Al oeste de la Española comienza la pesadilla, donde la tierra se abre y se traga a sus propios muertos. El terremoto de Haití nos ha devuelto al infierno de Dante. Puerto Príncipe está cubierto por una densa manta de sangre y polvo. Miles de personas permanecen atrapadas en los escombros y otras tantas deambulan por las calles después de haberlo perdido todo. El miedo y el terror, la rabia y la angustia, se extienden como una epidemia sobre la ruina.

La pobreza atrae la catástrofe, pero aun así, no puedo dejar de pensar que somos frágiles criaturas rodeadas por un mundo de hechos hostiles que amenazan constantemente nuestra vida. Cuanto más profundizamos en ese mundo, más débiles nos volvemos. Cien mil muertos y trescientos mil heridos son las víctimas que los periódicos se han apresurado a pronosticar un día después de la tragedia. Nos servimos de los números para poder especular sobre la muerte. Nos aferramos a ellos para encontrar una explicación vacía de la hecatombe. En definitiva, buscamos una estadística que trate de ganarle la partida al azar. Sin embargo, es una catastrófica ironía y no una estadística, la que explica un terremoto que nos provoca una tristeza inefable.

El derrumbamiento de la capital de Haití nos recuerda la posibilidad de ser víctimas del Caos. No hay imagen más representativa del Caos que la fotografía del Palacio Presidencial completamente en ruinas. Sin electricidad, sin comunicaciones, sin red sanitaria y sin hospitales, los supervivientes de la capital se mueven rodeados por la nada, un auténtico vacío que la ayuda internacional tratará de rellenar a base de humanitarismo antes de que la peste de los cadáveres acumulados por las calles se extienda por toda la isla.

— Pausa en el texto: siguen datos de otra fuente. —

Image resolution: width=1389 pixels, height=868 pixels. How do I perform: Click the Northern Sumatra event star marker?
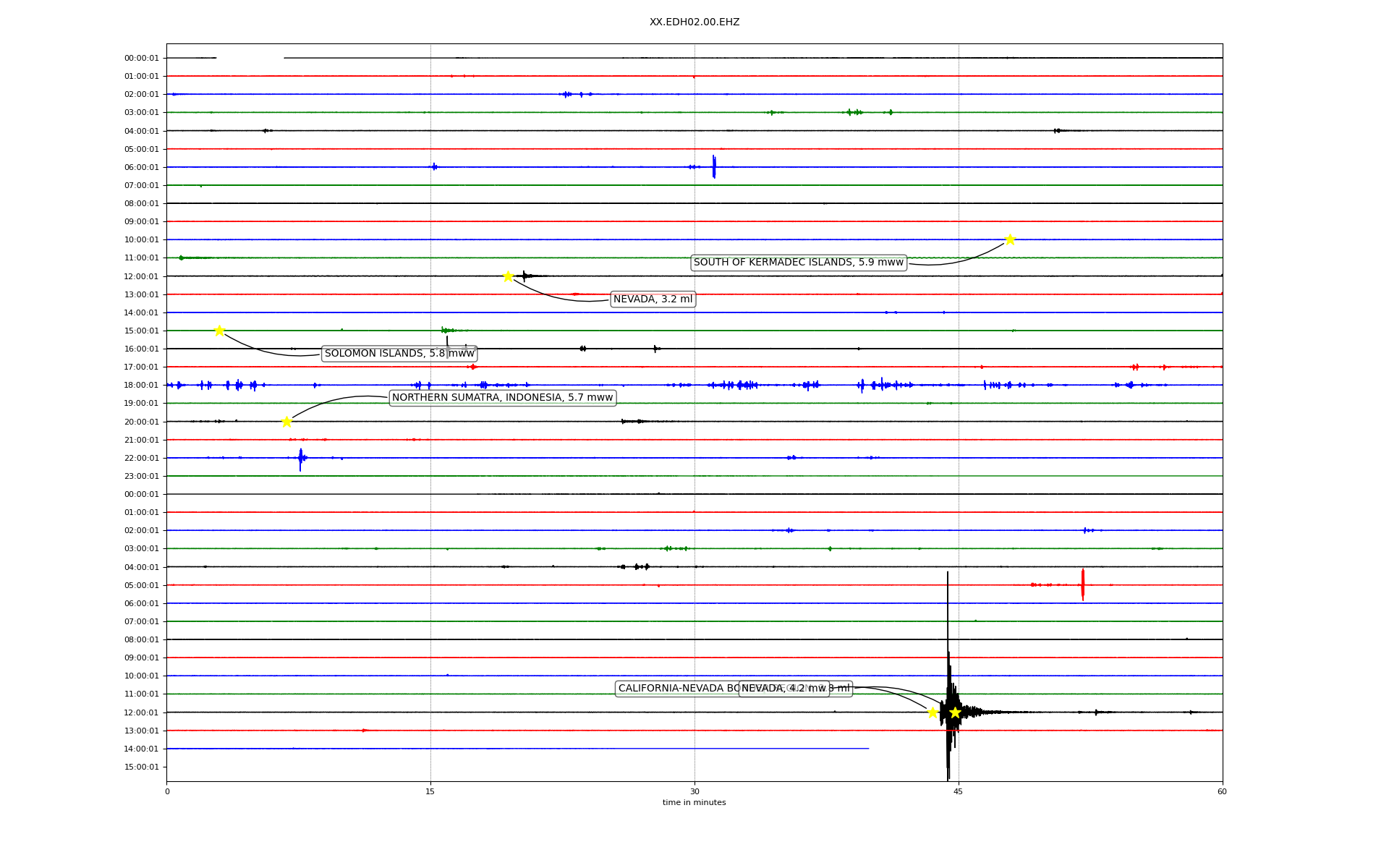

La pesadilla puede adoptar cualquier forma: una bomba atómica, un desastre ecológico, una guerra devastadora o el súbito resquebrajamiento de la Tierra; en definitiva, un suceso que evidencia la muerte de una sociedad y la victoria del Caos. Lo cierto es que Haití se ha convertido en un museo de la muerte, un perfecto simulacro del Mal, a cientos de kilómetros de Occidente. Cobran sentido aquellos versos del Eclesiastés cuando uno contempla las imágenes desoladoras del televisor: «El simulacro no es lo que oculta la verdad, es la verdad la que oculta que no existe. El simulacro es verdadero».

Hasta hace dos días, Haití era un país olvidado que había sucumbido a la corrupción, las dictaduras y la hambruna. El terremoto se ha expresado en los medios como un castigo divino y también como una purificación, una manera de expurgar su pasado y la posibilidad de ser otra vez solidarios. Lo cierto es que sin catástrofe no hay noticia en el negocio de la información, el mismo negocio en el que nos observamos, nos explicamos y realizamos; sólo mediante la sorpresa se construye un titular que se extienda por todo el mundo y sin catástrofe no hay posibilidad de sentirnos realmente humanitarios. Ambas situaciones dibujan una desesperante dialéctica entre el bien y el mal, una arquitectura que se destruye para volver a ser construida.